Super-Resolution Reconstruction for Stereoscopic Omnidirectional Display Systems via Dynamic Convolutions and Cross-View Transformer
Xiongli Chai, Feng Shao, Hangwei Chen, Baoyang Mu, Yo‐Sung Ho
Abstract
Stereoscopic OmniDirectional Images (SODIs) usually require recording very High-Resolution (HR) information whereby it is beneficial to exploit a Super-Resolution (SR) scheme to super-resolve Low-Resolution (LR) SODIs. Compared with traditional 2D SR approaches, the algorithms of SODI SR (SODI-SR) need to deal with two extra aspects: binocular information and panoramic characteristics. In this paper, we first build a synthetic-specific SODI-SR dataset with LR-HR image pairs. Then we propose a Dynamic convolutions and Transformer Network (Dconv-Trans-Net) for SODI-SR. Specifically, due to the non-uniform sampling of EquiRectangular Projection (ERP), we deploy dynamic convolutions with the structure of Atrous Spatial Pyramid Pooling (ASPP) to adaptively select content-aware and weight-aware kernels for patch-wise feature extraction.

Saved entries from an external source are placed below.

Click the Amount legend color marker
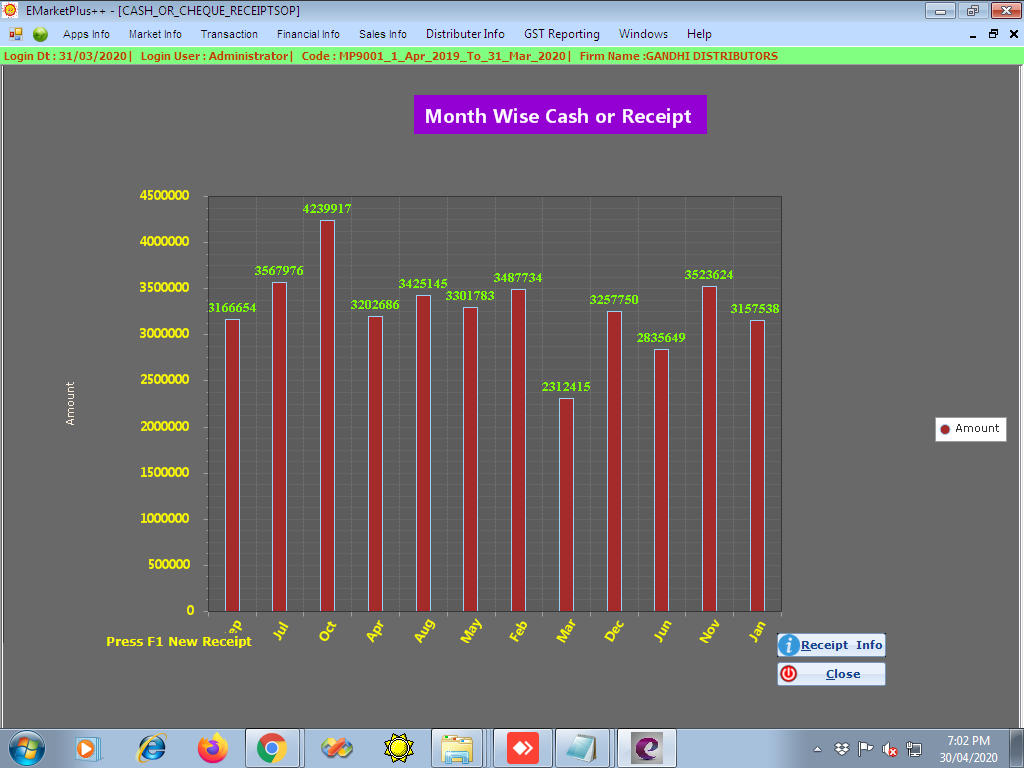 pyautogui.click(x=945, y=429)
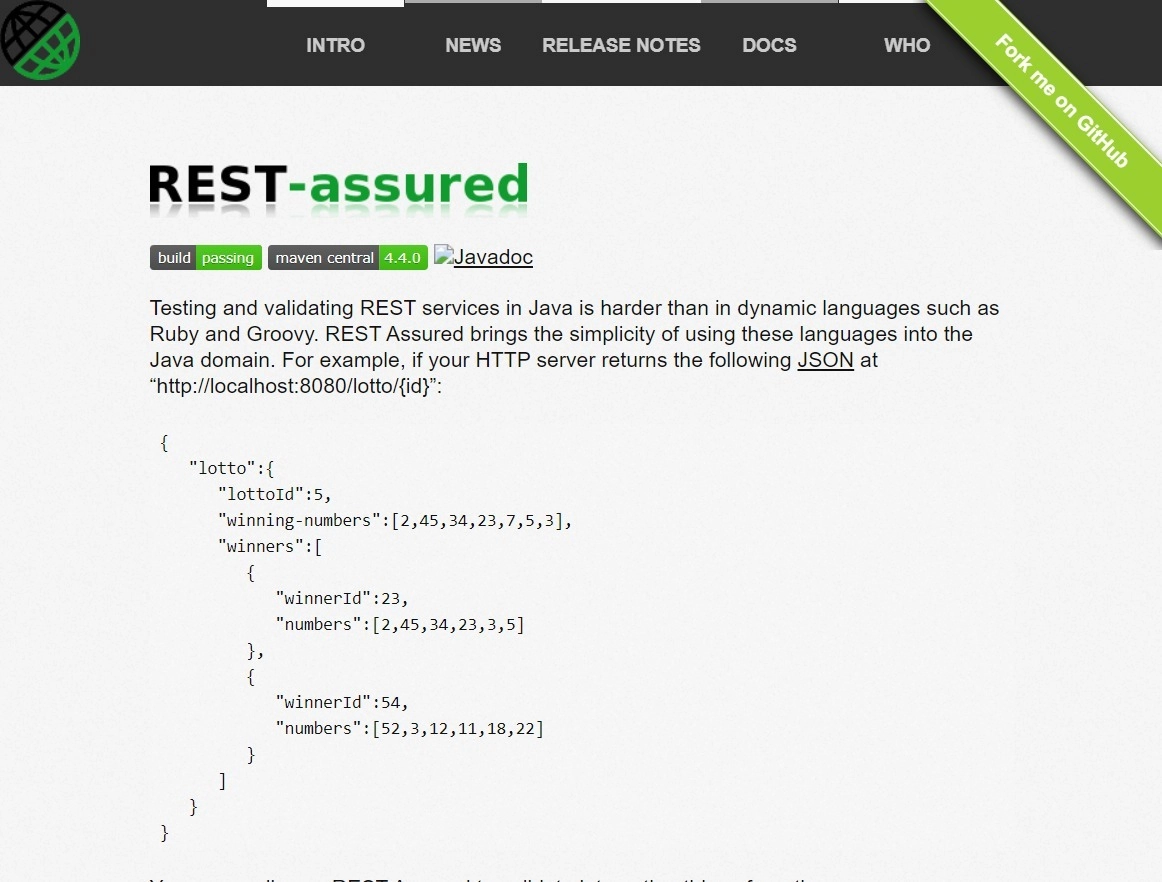Click the localhost:8080/lotto/{id} URL text
The image size is (1162, 882).
click(295, 386)
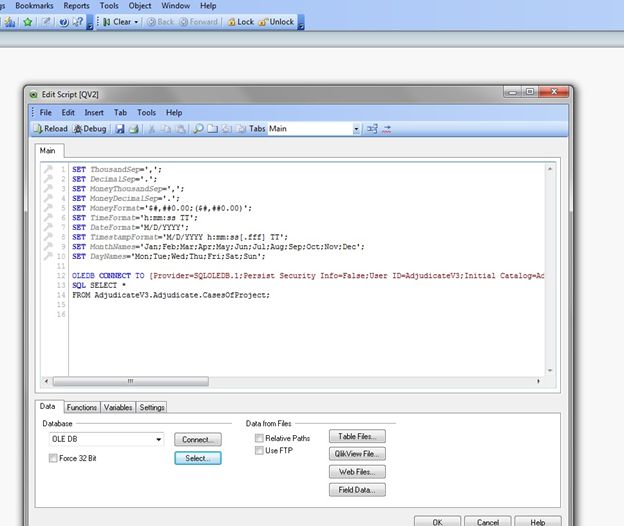Click the print icon in script toolbar
The width and height of the screenshot is (624, 526).
[133, 129]
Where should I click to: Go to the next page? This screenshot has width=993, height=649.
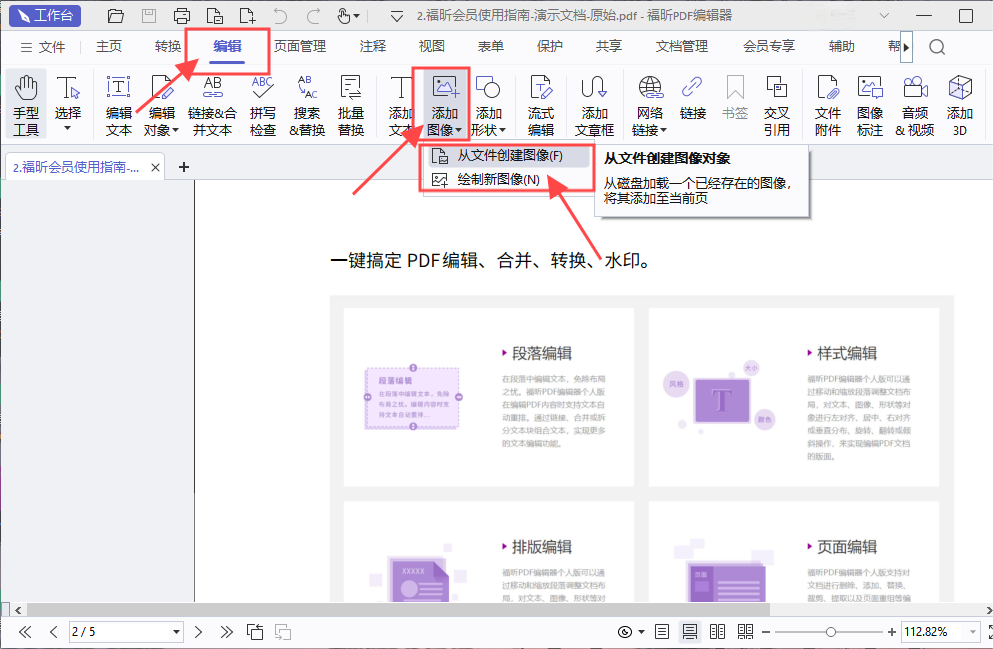pos(198,632)
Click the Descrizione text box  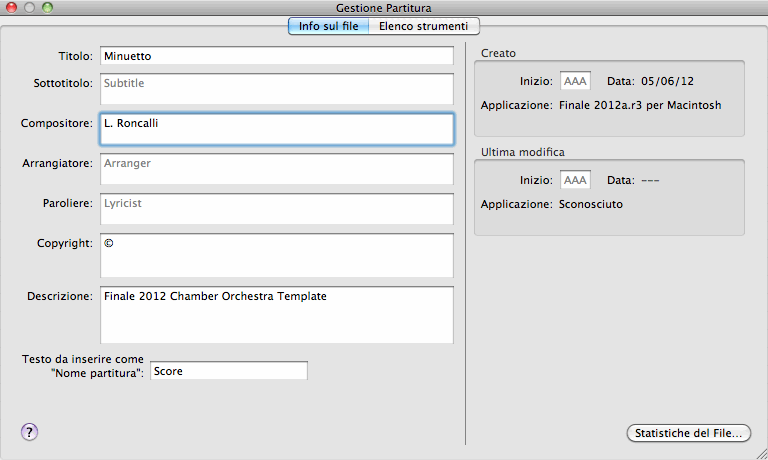(x=277, y=315)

To capture diverse feature embeddings from left and right views, we utilize a symmetric bi-directional Parallax Attention Module (biPAM) to extract local features along epipolar lines and propose Cross-view Transformer (CvTrans) to mine global contextual features apart from the epipolar line. Finally, quantitative and qualitative experiments demonstrate that our proposed approach outperforms the state-of-the-art panoramic or stereoscopic SR methods on the constructed SODI-SR dataset with two upscaling factors.